Shtolz no le respondió. Estaba reflexionando: «El hermano se fue y la economía marcha mal; en efecto, ¡todo es tan mísero, pobre y sucio! ¿Qué mujer será esa patrona que Oblómov alaba tanto? Dice que lo cuida. Y habla de ella con tanto entusiasmo…».
Shtolz sintió un escalofrío al percatarse de la verdad; su rostro se alteró de pronto.
—¡Iliá! ¿Qué significa esa mujer para ti? —preguntó. Pero Oblómov, con la cabeza apoyada sobre la mesa, se había quedado dormido.
«Esta mujer lo está saqueando, se lo quita todo… La historia de siempre, ¡y yo sin darme cuenta hasta ahora!», pensó.
Se puso en pie y abrió bruscamente la puerta de la habitación de Agafia Matvéievna, quien, asustada, dejó caer la cucharilla con la que revolvía el café.
—Necesito hablar con usted —dijo cortésmente.
—Haga el favor de pasar al salón, en seguida estaré con usted —respondió ella tímidamente.
Se echó una pañoleta al cuello y entró tras él en el salón, sentándose en un extremo del diván. Ya no tenía el chal y procuraba cubrir sus brazos con la pañoleta.

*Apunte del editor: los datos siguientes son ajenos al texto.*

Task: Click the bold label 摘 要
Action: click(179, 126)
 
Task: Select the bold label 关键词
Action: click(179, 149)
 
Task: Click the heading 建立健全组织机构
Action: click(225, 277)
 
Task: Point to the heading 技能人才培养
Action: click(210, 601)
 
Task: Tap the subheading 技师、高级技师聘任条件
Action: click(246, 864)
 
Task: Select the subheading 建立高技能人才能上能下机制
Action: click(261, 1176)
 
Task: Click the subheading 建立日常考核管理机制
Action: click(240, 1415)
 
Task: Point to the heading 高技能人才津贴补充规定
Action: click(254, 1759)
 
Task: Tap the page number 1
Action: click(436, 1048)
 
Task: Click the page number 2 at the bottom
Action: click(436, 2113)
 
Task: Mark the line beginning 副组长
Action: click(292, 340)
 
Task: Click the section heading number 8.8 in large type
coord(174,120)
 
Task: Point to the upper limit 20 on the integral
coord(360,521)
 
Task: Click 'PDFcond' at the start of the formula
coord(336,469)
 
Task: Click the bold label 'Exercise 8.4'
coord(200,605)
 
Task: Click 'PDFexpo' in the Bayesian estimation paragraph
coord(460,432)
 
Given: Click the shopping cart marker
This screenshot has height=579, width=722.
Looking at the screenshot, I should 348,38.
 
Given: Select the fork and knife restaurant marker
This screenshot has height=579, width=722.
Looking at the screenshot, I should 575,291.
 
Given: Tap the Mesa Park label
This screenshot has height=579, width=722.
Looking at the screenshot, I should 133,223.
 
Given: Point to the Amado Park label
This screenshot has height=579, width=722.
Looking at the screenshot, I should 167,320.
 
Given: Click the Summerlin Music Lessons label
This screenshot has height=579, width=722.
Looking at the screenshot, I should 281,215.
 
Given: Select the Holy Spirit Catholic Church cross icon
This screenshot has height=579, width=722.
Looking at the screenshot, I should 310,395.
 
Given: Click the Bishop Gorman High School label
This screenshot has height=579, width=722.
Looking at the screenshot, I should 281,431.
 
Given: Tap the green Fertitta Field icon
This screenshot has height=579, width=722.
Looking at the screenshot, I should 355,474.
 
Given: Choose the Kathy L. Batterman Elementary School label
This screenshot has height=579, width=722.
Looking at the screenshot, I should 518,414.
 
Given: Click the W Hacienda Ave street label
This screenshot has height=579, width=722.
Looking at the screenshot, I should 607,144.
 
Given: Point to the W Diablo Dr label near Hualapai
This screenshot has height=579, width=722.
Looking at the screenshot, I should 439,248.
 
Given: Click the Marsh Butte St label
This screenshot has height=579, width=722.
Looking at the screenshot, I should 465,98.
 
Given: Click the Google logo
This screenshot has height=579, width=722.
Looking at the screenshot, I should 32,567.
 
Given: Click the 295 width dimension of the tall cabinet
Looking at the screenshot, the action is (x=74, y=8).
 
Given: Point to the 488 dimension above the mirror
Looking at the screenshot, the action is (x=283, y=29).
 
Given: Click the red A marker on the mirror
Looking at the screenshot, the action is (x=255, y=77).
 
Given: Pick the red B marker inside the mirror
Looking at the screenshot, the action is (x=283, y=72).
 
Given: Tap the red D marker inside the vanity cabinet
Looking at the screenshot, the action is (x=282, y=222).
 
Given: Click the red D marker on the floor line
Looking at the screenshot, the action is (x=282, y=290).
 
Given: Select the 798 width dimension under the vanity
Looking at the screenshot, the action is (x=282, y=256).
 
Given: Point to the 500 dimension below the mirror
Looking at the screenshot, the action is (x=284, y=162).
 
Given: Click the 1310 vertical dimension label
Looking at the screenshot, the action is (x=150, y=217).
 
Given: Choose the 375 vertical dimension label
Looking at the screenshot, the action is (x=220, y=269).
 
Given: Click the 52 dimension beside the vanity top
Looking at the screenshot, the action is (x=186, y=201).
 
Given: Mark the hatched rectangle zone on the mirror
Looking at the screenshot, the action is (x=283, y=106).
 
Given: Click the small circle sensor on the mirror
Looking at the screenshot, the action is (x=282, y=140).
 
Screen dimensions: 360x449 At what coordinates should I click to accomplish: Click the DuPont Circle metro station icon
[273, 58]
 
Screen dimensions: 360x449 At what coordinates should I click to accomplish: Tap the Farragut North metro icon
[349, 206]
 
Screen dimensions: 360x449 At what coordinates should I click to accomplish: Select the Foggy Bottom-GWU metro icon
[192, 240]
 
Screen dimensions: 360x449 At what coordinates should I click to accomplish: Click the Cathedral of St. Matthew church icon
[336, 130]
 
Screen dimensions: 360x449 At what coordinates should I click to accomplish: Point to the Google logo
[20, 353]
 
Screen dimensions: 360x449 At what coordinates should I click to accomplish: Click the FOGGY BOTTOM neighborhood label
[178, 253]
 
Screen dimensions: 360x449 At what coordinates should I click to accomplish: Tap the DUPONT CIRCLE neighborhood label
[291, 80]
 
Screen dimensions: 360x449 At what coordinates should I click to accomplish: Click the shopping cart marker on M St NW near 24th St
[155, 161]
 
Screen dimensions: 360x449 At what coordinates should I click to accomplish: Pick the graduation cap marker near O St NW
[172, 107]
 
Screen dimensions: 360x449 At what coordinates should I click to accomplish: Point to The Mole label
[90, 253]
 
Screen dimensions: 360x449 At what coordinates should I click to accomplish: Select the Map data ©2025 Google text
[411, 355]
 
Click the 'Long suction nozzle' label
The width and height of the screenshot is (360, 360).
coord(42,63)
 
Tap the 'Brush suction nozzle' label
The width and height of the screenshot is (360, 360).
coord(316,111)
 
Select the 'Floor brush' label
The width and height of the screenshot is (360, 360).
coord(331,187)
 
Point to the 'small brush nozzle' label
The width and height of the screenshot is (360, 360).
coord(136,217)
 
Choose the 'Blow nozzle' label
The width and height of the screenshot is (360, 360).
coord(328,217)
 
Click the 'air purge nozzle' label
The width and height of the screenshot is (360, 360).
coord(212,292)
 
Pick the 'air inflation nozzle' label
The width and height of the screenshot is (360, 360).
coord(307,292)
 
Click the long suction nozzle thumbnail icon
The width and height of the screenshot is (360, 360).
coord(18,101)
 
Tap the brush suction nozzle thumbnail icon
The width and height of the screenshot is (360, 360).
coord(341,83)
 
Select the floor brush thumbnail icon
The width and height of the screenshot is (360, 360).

—¿Iliá Ilich le dio a usted una carta de crédito? —preguntó Shtolz.
—No —respondió ella mirándolo con perplejidad y asombro—, no me dio ninguna carta.
—¿Ninguna?
—Jamás vi carta ninguna —repitió con el mismo obtuso asombro…
—¡Una carta de crédito! —repitió Shtolz.
Agafia Matvéievna reflexionó unos instantes.
—Debería hablar con mi hermano —dijo—, yo no he visto ninguna carta.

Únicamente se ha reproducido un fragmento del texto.